Introduction to Prompt Engineering

How to get your LLM to do what you want

Alex van Vorstenbosch

2025-02-01

Overview

  • Introduction to Prompting
  • Best techniques for prompting

Overview

  • Introduction to Prompting
  • Best techniques for prompting

Introduction to prompting

Introduction to prompting

  • Prompts are a natural (language) way to interact with language models
    • very easy to understand
    • anybody can do it
    • it makes the interaction feel human
  • Enables Semantic coding instead of logical coding
  • This makes it very easy and very fast to iterate

NLP-lifecycle on it’s head


Regular ML:
Problem → Idea → Gather data → Train Model → Evaluate Model →
Repeat if neccessary → deploy
Duration: Months


Prompting workflow:
Problem → Idea → Gather (less) data → Finetune prompt → Evaluate Model →
Repeat if neccessary → already deployed
Duration: Days

Overview

  • Introduction to Prompting
  • Best techniques for prompting

Overview

  • Introduction to Prompting
  • Best techniques for prompting

Best techniques for prompting

Best techniques for prompting

  • Make use of a general prompting template such as RTF
  • Be precise in your description
  • include a reference text
  • ‘No’ is also an answer
  • Give LLMs room to think
  • Guide complex problems with chain-of-thought prompting
  • Mind the Context Window!

General prompting template - RTF framework

  • A general decent prompt templates looks like the following:
  • Specify which ROLE the model should assume.
  • Specify the TASK it should perform:
    • TASK_DESCRIPTION: What is the task.
    • TASK_SPECIFICATION: Specify how the task should be performed
  • (Optional) Specify in what FORMAT the answer should be given.
f"""
ROLE: {ROLE: You are a professional translator.}
TASK: {TASK_DESCRIPTION: Translate the user input from English to Dutch.}
      {TASK_SPECIFICATION: Make sure you only use formal language that is suitable for a business setting.}
      {FORMAT_OUTPUT: Only return the translated text, nothing else} 
"""

General prompting template

  • A general decent prompt templates looks like the following:
  • Specify which ROLE the model should assume.
  • Specify the TASK it should perform:
    • TASK_DESCRIPTION: What is the task.
    • TASK_SPECIFICATION: Specify how the task should be performed
  • (Optional) Specify in what FORMAT the answer should be given.

Be precise in your task descriptions

You may think your task is clear, but it may not be:

As I’m going to the store, my roommate asks me: ‘Can you get a gallon of milk? And if they have eggs, get 6.’

When I come home my roommate was in shock: “You got 6 gallons of milk?!” I responded ‘They had eggs.’

Be precise in your task descriptions

  • LLMs don’t know anything about you or the task it is given.

** WORK INSTRUCTION **
Copy the stretch of the prompt engineering text from "You may think" through "it is given.", keeping every word unchanged.

** RECORDS SHOWN **
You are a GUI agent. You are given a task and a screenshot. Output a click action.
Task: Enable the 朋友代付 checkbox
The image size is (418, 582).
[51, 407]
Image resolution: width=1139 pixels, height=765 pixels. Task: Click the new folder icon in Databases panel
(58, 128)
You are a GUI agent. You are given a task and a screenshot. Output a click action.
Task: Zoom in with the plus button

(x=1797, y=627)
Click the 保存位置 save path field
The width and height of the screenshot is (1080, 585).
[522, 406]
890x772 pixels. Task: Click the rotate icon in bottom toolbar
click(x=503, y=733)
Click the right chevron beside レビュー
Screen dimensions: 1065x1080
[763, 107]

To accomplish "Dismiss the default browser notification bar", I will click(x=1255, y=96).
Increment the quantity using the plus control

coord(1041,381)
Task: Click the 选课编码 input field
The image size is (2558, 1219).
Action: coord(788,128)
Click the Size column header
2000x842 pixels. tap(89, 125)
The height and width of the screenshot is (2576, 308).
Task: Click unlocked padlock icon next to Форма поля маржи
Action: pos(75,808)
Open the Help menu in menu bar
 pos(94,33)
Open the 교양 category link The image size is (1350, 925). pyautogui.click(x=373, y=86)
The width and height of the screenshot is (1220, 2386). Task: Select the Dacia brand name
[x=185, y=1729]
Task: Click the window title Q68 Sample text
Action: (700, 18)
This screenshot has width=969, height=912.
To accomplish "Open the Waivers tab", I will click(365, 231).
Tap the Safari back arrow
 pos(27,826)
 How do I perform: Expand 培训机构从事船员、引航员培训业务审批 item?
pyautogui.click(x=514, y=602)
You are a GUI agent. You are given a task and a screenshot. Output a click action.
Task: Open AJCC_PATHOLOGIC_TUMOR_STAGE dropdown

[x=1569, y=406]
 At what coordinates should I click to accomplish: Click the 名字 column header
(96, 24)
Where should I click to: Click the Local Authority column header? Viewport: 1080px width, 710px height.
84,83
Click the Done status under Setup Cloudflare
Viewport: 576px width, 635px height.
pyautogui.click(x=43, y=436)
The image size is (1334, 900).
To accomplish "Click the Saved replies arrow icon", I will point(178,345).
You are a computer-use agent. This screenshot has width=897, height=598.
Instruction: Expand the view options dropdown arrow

** TASK RESULT **
You may think your task is clear, but it may not be:

As I’m going to the store, my roommate asks me: ‘Can you get a gallon of milk? And if they have eggs, get 6.’

When I come home my roommate was in shock: “You got 6 gallons of milk?!” I responded ‘They had eggs.’

Be precise in your task descriptions

  • LLMs don’t know anything about you or the task it is given.